We choose to follow the overwhelming weight of authority that a potential right of indemnity under a liability insurance policy is sufficient personal property to support letters of administration for a nonresident when the insurance carrier is authorized to transact business in Colorado. See Annot., 67 A.L.R.2d 936 § 3. The policy reason for this holding is summarized as follows by the Nebraska Supreme Court: "Piercing the form to the realities of this situation, the insurance company should be required to respond in [the] forum where its contractual risk reaches and where it does business." In re Estate of Kandlbinder, 183 Neb. 178, 159 N.W.2d 199. We hold that the district court properly ruled that there was sufficient Colorado "property" of the nonresident decedent to authorize the appointment of a special personal representative for her estate. It follows that the court had jurisdiction of the subject matter of the wrongful death action against the administrator.
The court of appeals did not consider the other issues raised by the parties on appeal because of its holding that the district court lacked subject matter jurisdiction of the lawsuit. We therefore remand the case to the court of appeals for consideration of those issues.
The judgment is reversed and the cause is remanded to the court of appeals for further proceedings consonant with the views herein expressed.NOTES
 The issue of whether the trial court was correct in ascertaining the amount of coverage to be $15,000 was raised by respondent in the court of appeals. Because of that court's disposition of the case, it did not reach this question.

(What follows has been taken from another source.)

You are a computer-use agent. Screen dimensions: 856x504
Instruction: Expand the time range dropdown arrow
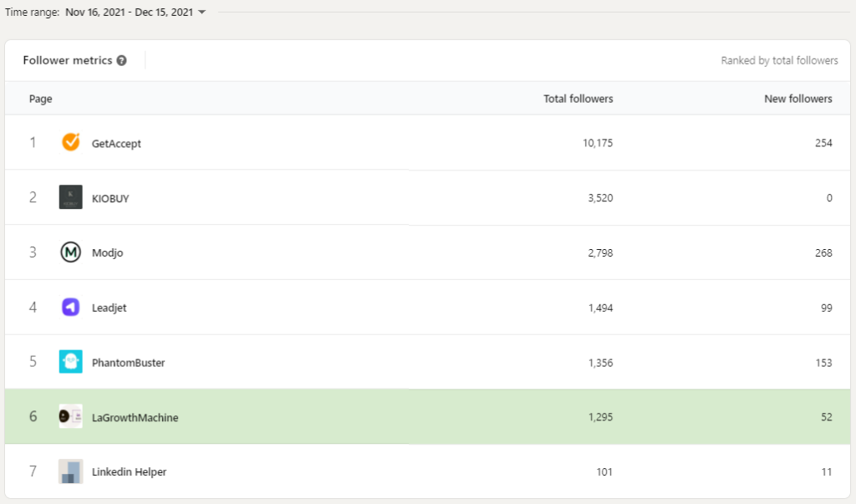tap(202, 13)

 This section provides as follows:
"Nothing in this section affects or prevents:
* * * * * *
"(b) [t]o the limits of the insurance protection only, any proceeding to establish liability of the decedent or the personal representative for which he is protected by liability insurance."
 See Campbell v. Davis, 274 Ala. 187, 145 So. 2d 725; Ray v. Sommer, 14 Ariz.App. 160, 481 P.2d 530; Milmoe v. Toomey, 123 U.S.App.D.C. 40, 356 F.2d 793; In re Estate of Bernard, 183 So. 2d 715 (Fla.Dist.Ct.App.); Tweed v. Houghton, 103 Ga.App. 57, 118 S.E.2d 496; In re Lawson's Estate, 18 Ill.App.2d 586, 153 N.E.2d 87; Galloway v. Farber, 252 Iowa 360, 106 N.W.2d 920; In re Preston's Estate, 193 Kan. 145, 392 P.2d 922; Gordon v. Shea, 300 Mass. 95, 14 N.E.2d 105; In re Estate of Kandlbinder, 183 Neb. 178, 159 N.W.2d 199; Bodine v. Stinson, 85 Nev. 657, 461 P.2d 868; Robinson v. Dana's Estate, 87 N.H. 114, 174 A. 772; In re Estate of Gardinier, 40 N.J. 261, 191 A.2d 294; Kimbell v. Smith, 64 N.M. 374, 328 P.2d 942; In re Riggle's Estate, 11 N.Y.2d 73, 226 N.Y.S.2d 416, 181 N.E.2d 436; In re Edmundson, 273 N.C. 92, 159 S.E.2d 509; In re Estate of George, 20 Ohio App.2d 87, 252 N.E.2d 176; In re Vilas' Estate, 166 Or. 115, 110 P.2d 940; Davis v. Cayton, 214 S.W.2d 801 (Tex.Civ.App.); In re Leigh's Estate, 6 Utah 2d 299, 313 P.2d 455; In re Breese's Estate, 51 Wash. 2d 302, 317 P.2d 1055. See also Annot., 67 A.L.R.2d 936 § 2.
 The fictional character of "situs" as it relates to a chose in action is discussed in 8 U.Chi.L.Rev. 769 (1941).
 Each of the cases cited in footnote 3, except the Arizona case, also stands for the proposition that the potential right of exoneration has a situs in a state where the insurance carrier is authorized to do business. Some of the cases dealt with decedent tort-feasors who were residents of the state in which administration was sought. E. g., In re Estate of George, 20 Ohio App.2d 87, 252 N.E.2d 176. Other cases involved plaintiffs who were residents of the state in which administration was sought. E. g., In re Riggle's Estate, 11 N.Y.2d 73, 226 N.Y.S.2d 416, 181 N.E.2d 436; In re Breese's Estate, 51 Wash. 2d 302, 317 P.2d 1055. In those cases where neither the plaintiffs nor the decedent tort-feasor were residents of the state in which administration was sought, as in the present case, the accident giving rise to the claim occurred in that state. E. g., In re Vilas' Estate, 166 Or. 115, 110 P.2d 940; Davis v. Cayton, 214 S.W.2d 801 (Tex.Civ.App.).